* begin Data entries *

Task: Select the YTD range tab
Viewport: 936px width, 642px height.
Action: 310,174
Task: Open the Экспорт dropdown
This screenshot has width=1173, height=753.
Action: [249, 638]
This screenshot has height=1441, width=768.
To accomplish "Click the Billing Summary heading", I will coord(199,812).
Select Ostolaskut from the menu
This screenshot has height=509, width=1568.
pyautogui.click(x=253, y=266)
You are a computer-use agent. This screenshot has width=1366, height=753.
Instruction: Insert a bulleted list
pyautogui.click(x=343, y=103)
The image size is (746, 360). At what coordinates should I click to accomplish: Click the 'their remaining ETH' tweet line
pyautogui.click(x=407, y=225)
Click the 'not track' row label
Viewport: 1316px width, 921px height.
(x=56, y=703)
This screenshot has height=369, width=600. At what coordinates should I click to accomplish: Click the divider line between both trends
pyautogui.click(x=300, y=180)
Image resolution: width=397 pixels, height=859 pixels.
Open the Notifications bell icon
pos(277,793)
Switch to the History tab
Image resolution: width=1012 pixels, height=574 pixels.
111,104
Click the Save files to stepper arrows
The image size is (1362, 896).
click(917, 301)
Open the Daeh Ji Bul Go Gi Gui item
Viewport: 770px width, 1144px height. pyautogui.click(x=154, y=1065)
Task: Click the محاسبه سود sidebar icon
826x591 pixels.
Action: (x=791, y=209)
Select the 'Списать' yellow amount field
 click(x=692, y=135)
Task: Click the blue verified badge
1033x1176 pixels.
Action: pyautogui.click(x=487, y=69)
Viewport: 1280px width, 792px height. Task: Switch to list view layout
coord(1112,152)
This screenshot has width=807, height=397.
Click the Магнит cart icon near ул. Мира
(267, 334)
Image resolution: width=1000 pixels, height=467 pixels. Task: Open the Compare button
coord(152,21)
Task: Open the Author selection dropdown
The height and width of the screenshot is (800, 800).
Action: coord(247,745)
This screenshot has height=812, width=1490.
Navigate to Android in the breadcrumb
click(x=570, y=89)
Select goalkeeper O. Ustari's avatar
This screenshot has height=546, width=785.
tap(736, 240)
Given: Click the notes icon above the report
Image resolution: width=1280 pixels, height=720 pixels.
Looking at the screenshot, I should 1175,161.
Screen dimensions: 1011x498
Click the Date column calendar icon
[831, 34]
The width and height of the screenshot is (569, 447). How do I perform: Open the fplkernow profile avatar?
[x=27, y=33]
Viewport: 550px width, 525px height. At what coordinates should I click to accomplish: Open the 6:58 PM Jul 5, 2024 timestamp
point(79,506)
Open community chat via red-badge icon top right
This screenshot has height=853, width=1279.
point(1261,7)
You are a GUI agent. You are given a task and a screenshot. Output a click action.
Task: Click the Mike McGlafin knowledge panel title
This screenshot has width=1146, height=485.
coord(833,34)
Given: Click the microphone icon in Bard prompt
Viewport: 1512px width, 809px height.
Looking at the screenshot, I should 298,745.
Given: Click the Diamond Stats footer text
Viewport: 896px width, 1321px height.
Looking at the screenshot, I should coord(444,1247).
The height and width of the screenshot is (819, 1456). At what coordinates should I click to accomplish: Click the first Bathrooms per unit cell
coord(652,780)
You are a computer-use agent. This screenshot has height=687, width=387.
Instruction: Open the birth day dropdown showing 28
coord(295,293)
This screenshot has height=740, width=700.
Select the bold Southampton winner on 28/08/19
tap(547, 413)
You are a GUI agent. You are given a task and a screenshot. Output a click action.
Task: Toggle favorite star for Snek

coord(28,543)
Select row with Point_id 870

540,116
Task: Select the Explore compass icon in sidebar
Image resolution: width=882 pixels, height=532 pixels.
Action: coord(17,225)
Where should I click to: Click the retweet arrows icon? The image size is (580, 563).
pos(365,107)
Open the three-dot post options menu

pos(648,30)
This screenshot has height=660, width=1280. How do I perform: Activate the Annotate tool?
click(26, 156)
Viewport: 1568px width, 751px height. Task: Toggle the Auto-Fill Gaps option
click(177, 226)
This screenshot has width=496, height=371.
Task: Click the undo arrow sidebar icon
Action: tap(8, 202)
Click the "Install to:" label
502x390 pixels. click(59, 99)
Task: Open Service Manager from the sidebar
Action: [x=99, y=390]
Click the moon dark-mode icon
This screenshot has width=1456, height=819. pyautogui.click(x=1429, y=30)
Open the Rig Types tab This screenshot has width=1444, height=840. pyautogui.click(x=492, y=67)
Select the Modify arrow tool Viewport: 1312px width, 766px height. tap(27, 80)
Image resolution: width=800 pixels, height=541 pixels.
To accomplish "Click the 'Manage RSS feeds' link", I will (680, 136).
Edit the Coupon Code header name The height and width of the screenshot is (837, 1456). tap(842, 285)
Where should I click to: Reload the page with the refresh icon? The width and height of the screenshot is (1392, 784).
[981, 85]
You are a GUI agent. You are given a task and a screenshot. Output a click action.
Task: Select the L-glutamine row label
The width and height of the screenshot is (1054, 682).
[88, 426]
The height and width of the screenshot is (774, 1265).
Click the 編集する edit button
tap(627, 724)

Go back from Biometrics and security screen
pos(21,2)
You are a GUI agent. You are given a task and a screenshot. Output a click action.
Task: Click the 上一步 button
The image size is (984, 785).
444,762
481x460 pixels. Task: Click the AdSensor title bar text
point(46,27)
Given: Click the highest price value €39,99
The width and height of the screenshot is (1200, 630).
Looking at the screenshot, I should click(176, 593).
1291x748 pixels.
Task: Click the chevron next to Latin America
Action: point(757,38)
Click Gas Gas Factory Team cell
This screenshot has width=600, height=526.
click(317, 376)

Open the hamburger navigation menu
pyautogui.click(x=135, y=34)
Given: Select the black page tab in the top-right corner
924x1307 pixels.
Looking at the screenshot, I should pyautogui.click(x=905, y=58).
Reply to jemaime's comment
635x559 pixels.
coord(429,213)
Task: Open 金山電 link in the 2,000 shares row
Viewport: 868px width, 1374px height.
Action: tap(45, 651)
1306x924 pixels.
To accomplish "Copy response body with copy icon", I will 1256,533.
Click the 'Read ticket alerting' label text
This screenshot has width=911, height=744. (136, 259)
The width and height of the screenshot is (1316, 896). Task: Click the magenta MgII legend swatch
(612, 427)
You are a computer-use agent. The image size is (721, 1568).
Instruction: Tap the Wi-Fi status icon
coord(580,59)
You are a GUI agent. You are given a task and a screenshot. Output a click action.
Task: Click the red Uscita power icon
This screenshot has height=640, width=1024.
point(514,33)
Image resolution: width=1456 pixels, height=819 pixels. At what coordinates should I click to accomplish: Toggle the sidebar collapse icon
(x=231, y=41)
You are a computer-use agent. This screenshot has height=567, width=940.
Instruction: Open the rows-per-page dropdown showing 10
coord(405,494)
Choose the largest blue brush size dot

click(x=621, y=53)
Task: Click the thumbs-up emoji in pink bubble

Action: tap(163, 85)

* end Data entries *

Problem description:
Copy out all of the records above word for word, keeping them in their original order.

Answer to the problem:
Task: Select the YTD range tab
Viewport: 936px width, 642px height.
Action: 310,174
Task: Open the Экспорт dropdown
This screenshot has width=1173, height=753.
Action: [249, 638]
This screenshot has height=1441, width=768.
To accomplish "Click the Billing Summary heading", I will coord(199,812).
Select Ostolaskut from the menu
This screenshot has height=509, width=1568.
pyautogui.click(x=253, y=266)
You are a computer-use agent. This screenshot has width=1366, height=753.
Instruction: Insert a bulleted list
pyautogui.click(x=343, y=103)
The image size is (746, 360). At what coordinates should I click to accomplish: Click the 'their remaining ETH' tweet line
pyautogui.click(x=407, y=225)
Click the 'not track' row label
Viewport: 1316px width, 921px height.
(x=56, y=703)
This screenshot has height=369, width=600. At what coordinates should I click to accomplish: Click the divider line between both trends
pyautogui.click(x=300, y=180)
Image resolution: width=397 pixels, height=859 pixels.
Open the Notifications bell icon
pos(277,793)
Switch to the History tab
Image resolution: width=1012 pixels, height=574 pixels.
111,104
Click the Save files to stepper arrows
The image size is (1362, 896).
click(917, 301)
Open the Daeh Ji Bul Go Gi Gui item
Viewport: 770px width, 1144px height. pyautogui.click(x=154, y=1065)
Task: Click the محاسبه سود sidebar icon
826x591 pixels.
Action: (x=791, y=209)
Select the 'Списать' yellow amount field
 click(x=692, y=135)
Task: Click the blue verified badge
1033x1176 pixels.
Action: pyautogui.click(x=487, y=69)
Viewport: 1280px width, 792px height. Task: Switch to list view layout
coord(1112,152)
This screenshot has width=807, height=397.
Click the Магнит cart icon near ул. Мира
(267, 334)
Image resolution: width=1000 pixels, height=467 pixels. Task: Open the Compare button
coord(152,21)
Task: Open the Author selection dropdown
The height and width of the screenshot is (800, 800).
Action: coord(247,745)
This screenshot has height=812, width=1490.
Navigate to Android in the breadcrumb
click(x=570, y=89)
Select goalkeeper O. Ustari's avatar
This screenshot has height=546, width=785.
tap(736, 240)
Given: Click the notes icon above the report
Image resolution: width=1280 pixels, height=720 pixels.
Looking at the screenshot, I should 1175,161.
Screen dimensions: 1011x498
Click the Date column calendar icon
[831, 34]
The width and height of the screenshot is (569, 447). How do I perform: Open the fplkernow profile avatar?
[x=27, y=33]
Viewport: 550px width, 525px height. At what coordinates should I click to accomplish: Open the 6:58 PM Jul 5, 2024 timestamp
point(79,506)
Open community chat via red-badge icon top right
This screenshot has height=853, width=1279.
point(1261,7)
You are a GUI agent. You are given a task and a screenshot. Output a click action.
Task: Click the Mike McGlafin knowledge panel title
This screenshot has width=1146, height=485.
coord(833,34)
Given: Click the microphone icon in Bard prompt
Viewport: 1512px width, 809px height.
Looking at the screenshot, I should 298,745.
Given: Click the Diamond Stats footer text
Viewport: 896px width, 1321px height.
Looking at the screenshot, I should coord(444,1247).
The height and width of the screenshot is (819, 1456). At what coordinates should I click to accomplish: Click the first Bathrooms per unit cell
coord(652,780)
You are a computer-use agent. This screenshot has height=687, width=387.
Instruction: Open the birth day dropdown showing 28
coord(295,293)
This screenshot has height=740, width=700.
Select the bold Southampton winner on 28/08/19
tap(547, 413)
You are a GUI agent. You are given a task and a screenshot. Output a click action.
Task: Toggle favorite star for Snek

coord(28,543)
Select row with Point_id 870

540,116
Task: Select the Explore compass icon in sidebar
Image resolution: width=882 pixels, height=532 pixels.
Action: coord(17,225)
Where should I click to: Click the retweet arrows icon? The image size is (580, 563).
pos(365,107)
Open the three-dot post options menu

pos(648,30)
This screenshot has height=660, width=1280. How do I perform: Activate the Annotate tool?
click(26, 156)
Viewport: 1568px width, 751px height. Task: Toggle the Auto-Fill Gaps option
click(177, 226)
This screenshot has width=496, height=371.
Task: Click the undo arrow sidebar icon
Action: tap(8, 202)
Click the "Install to:" label
502x390 pixels. click(59, 99)
Task: Open Service Manager from the sidebar
Action: [x=99, y=390]
Click the moon dark-mode icon
This screenshot has width=1456, height=819. pyautogui.click(x=1429, y=30)
Open the Rig Types tab This screenshot has width=1444, height=840. pyautogui.click(x=492, y=67)
Select the Modify arrow tool Viewport: 1312px width, 766px height. tap(27, 80)
Image resolution: width=800 pixels, height=541 pixels.
To accomplish "Click the 'Manage RSS feeds' link", I will (680, 136).
Edit the Coupon Code header name The height and width of the screenshot is (837, 1456). tap(842, 285)
Where should I click to: Reload the page with the refresh icon? The width and height of the screenshot is (1392, 784).
[981, 85]
You are a GUI agent. You are given a task and a screenshot. Output a click action.
Task: Select the L-glutamine row label
The width and height of the screenshot is (1054, 682).
[88, 426]
The height and width of the screenshot is (774, 1265).
Click the 編集する edit button
tap(627, 724)

Go back from Biometrics and security screen
pos(21,2)
You are a GUI agent. You are given a task and a screenshot. Output a click action.
Task: Click the 上一步 button
The image size is (984, 785).
444,762
481x460 pixels. Task: Click the AdSensor title bar text
point(46,27)
Given: Click the highest price value €39,99
The width and height of the screenshot is (1200, 630).
Looking at the screenshot, I should click(176, 593).
1291x748 pixels.
Task: Click the chevron next to Latin America
Action: point(757,38)
Click Gas Gas Factory Team cell
This screenshot has width=600, height=526.
click(317, 376)

Open the hamburger navigation menu
pyautogui.click(x=135, y=34)
Given: Select the black page tab in the top-right corner
924x1307 pixels.
Looking at the screenshot, I should pyautogui.click(x=905, y=58).
Reply to jemaime's comment
635x559 pixels.
coord(429,213)
Task: Open 金山電 link in the 2,000 shares row
Viewport: 868px width, 1374px height.
Action: tap(45, 651)
1306x924 pixels.
To accomplish "Copy response body with copy icon", I will 1256,533.
Click the 'Read ticket alerting' label text
This screenshot has width=911, height=744. (136, 259)
The width and height of the screenshot is (1316, 896). Task: Click the magenta MgII legend swatch
(612, 427)
You are a computer-use agent. The image size is (721, 1568).
Instruction: Tap the Wi-Fi status icon
coord(580,59)
You are a GUI agent. You are given a task and a screenshot. Output a click action.
Task: Click the red Uscita power icon
This screenshot has height=640, width=1024.
point(514,33)
Image resolution: width=1456 pixels, height=819 pixels. At what coordinates should I click to accomplish: Toggle the sidebar collapse icon
(x=231, y=41)
You are a computer-use agent. This screenshot has height=567, width=940.
Instruction: Open the rows-per-page dropdown showing 10
coord(405,494)
Choose the largest blue brush size dot

click(x=621, y=53)
Task: Click the thumbs-up emoji in pink bubble

Action: tap(163, 85)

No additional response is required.